→ **EXCERPTED RECORDS**:
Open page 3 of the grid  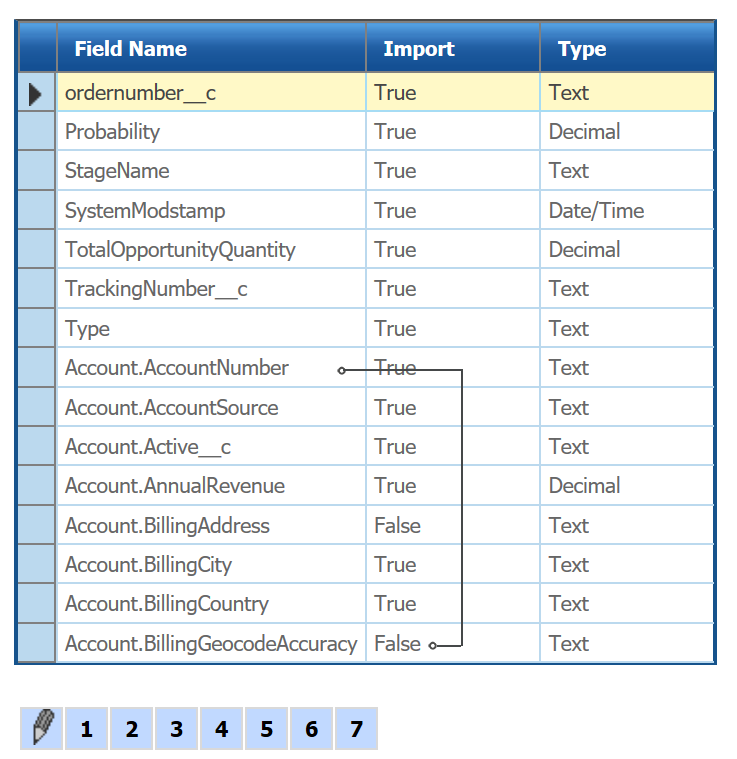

==

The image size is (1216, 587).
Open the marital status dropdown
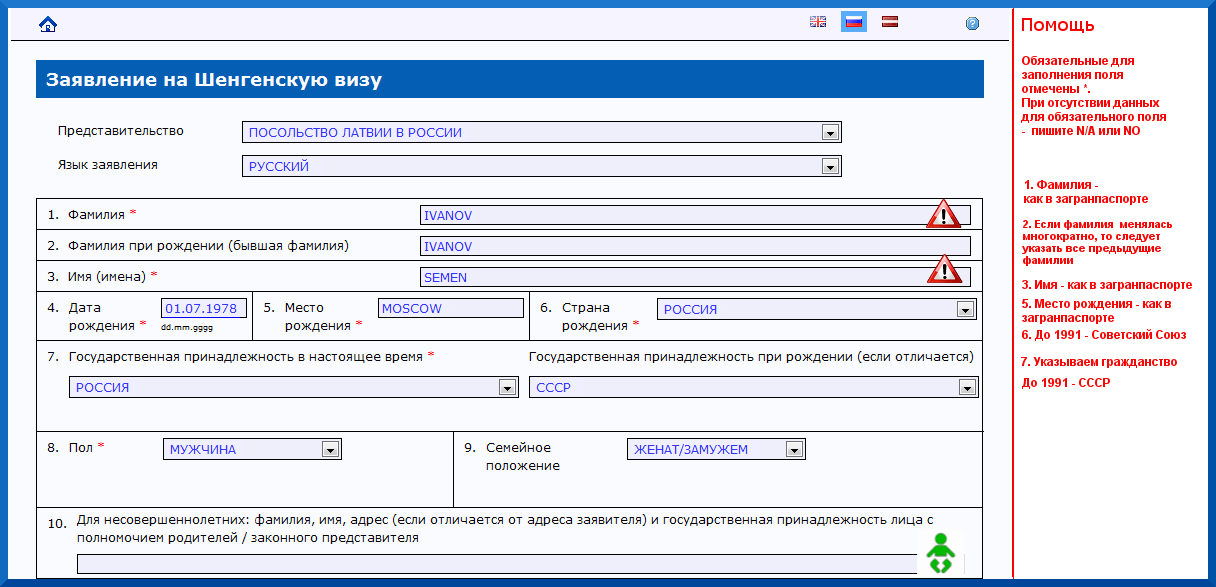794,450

...

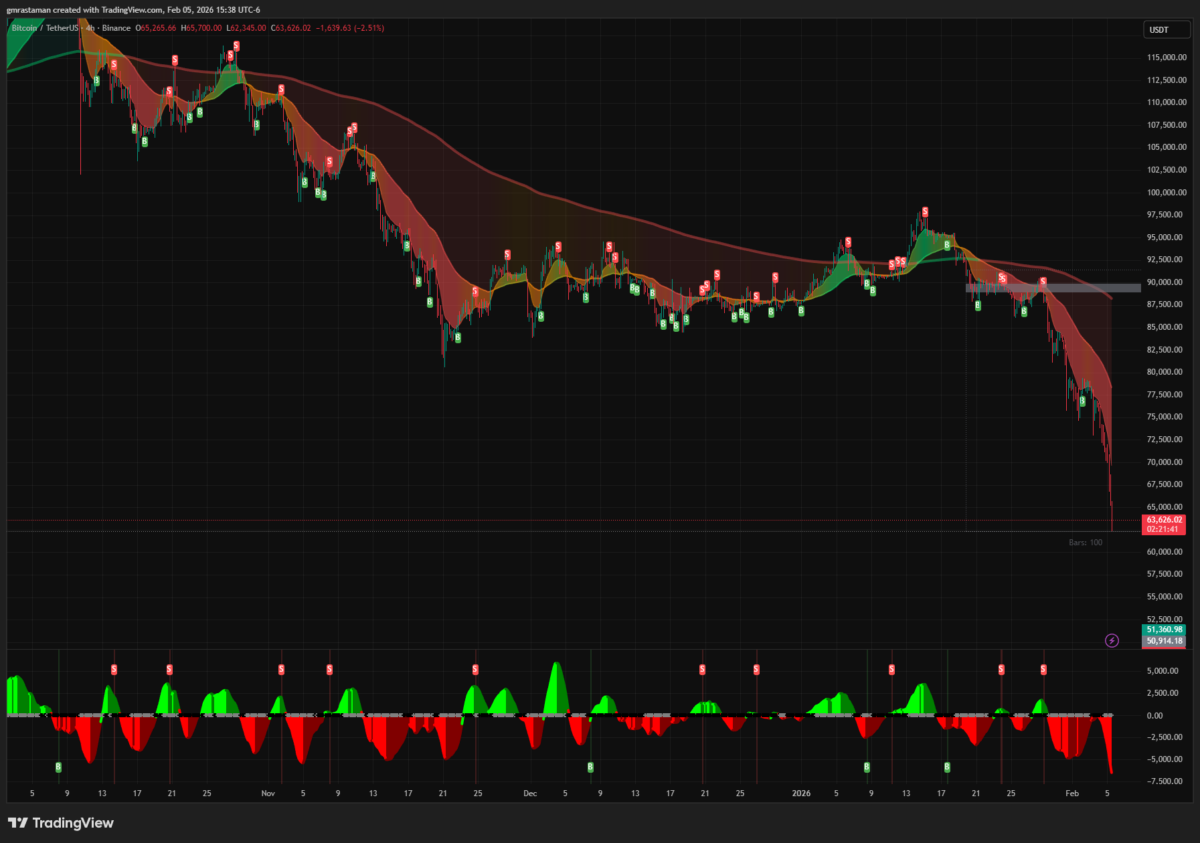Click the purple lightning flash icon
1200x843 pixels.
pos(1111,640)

→ **GOAL OF THE EXERCISE**: Can you reproduce the entries from the line containing "Click the purple lightning flash icon" through the line containing "pos(1111,640)", both ends included, with the pictures left out?

→ **IN RESPONSE**:
Click the purple lightning flash icon
1200x843 pixels.
pos(1111,640)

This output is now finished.